After reviewing applications and conducting extensive interviews, the Maryland Judicial Nominating Committee on Tuesday forwarded a list of four names to Governor Martin O’Malley, who will ultimately appoint a replacement for long-time Worcester County Circuit Court Judge Theodore Eschenberg, who officially retired in late June having reached the mandatory retirement age of 70. From the original list of five applicants for the vacant judgeship, the nominating committee forwarded the names of four candidates to the governor from which he will make the appointment.
The list includes sitting Worcester County Circuit Court Master Mary Margaret “Peggy” Kent, along with prominent local attorneys Brian Shockley, Regan J.R. Smith and Kathryn Westbrook. A fifth applicant, Baltimore City prosecutor Cheryl Kelley Jacobs, was left off the list of potential appointees forwarded to the governor.
O’Malley will now make an appointment from the list forwarded to him by the nominating committee, which interviewed the candidates on Tuesday before officially narrowing the list. There is little to be gleaned from length of the list forwarded to the governor. Typically, the governor expects a list of at least three names for a judicial appointment and the committee this week forwarded to him four names for consideration. It is uncertain what would happen if the appointment process dragged on beyond next month’s general election, but regardless of the outcome, O’Malley remain governor until January.

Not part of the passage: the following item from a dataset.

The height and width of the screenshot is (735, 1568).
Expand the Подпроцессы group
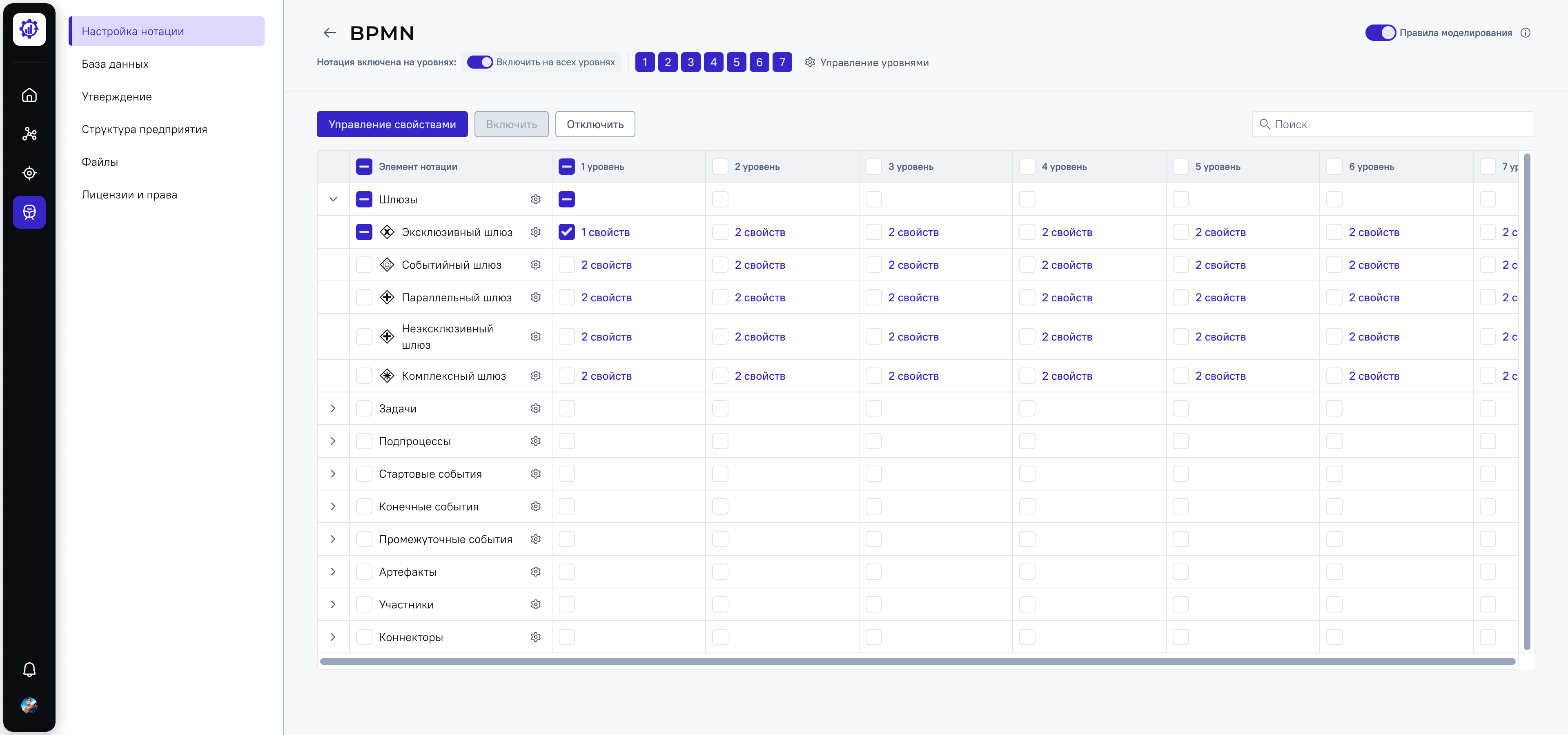tap(333, 441)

The qualifications of a judge fall into distinct categories including legal, professional and personal. A qualified candidate has to have U.S. and Maryland citizenship, be registered to vote in state elections at the time of the appointment, be a resident of Maryland for at least five years and a resident for at least six months prior to the appointment in the geographic area where the vacancy exists. Other qualifications include being at least 30 years of age at the time of the appointment and current membership in the Maryland Bar.
Historically, sitting District Court judges apply for nomination and are ultimately appointed to fill vacancies in higher courts, but the sitting District Court judges in Worcester County were conspicuous by their absence from the list applicants. Certainly, Kent, who has served as Master in the Worcester County Circuit Court for several years, is an example of a sitting judge who could be elevated to a higher position in the court system.
However, there is plenty of precedent for a private attorney gaining an appointment to a Circuit Court vacancy and the other applicants on the list released this week are clearly qualified. When Eschenberg retired, Worcester Circuit Court Judge Thomas Groton took over as the administrative judge in the county and Judge Richard Bloxom moved into the position held by Groton.
As a result, the vacant seat will be the Family Law judge for Worcester County, a position with which Kent is very familiar. As the current Master for Worcester County, Kent routinely presides over family law-related cases.
Westbrook, a local attorney with a private practice in West Ocean City, is also well versed in family law having spent the last 20 years arguing separation agreements, child custody cases, wills, estates and other family law-related cases. She is currently a mediator with the Lower Shore Circuit and District Courts.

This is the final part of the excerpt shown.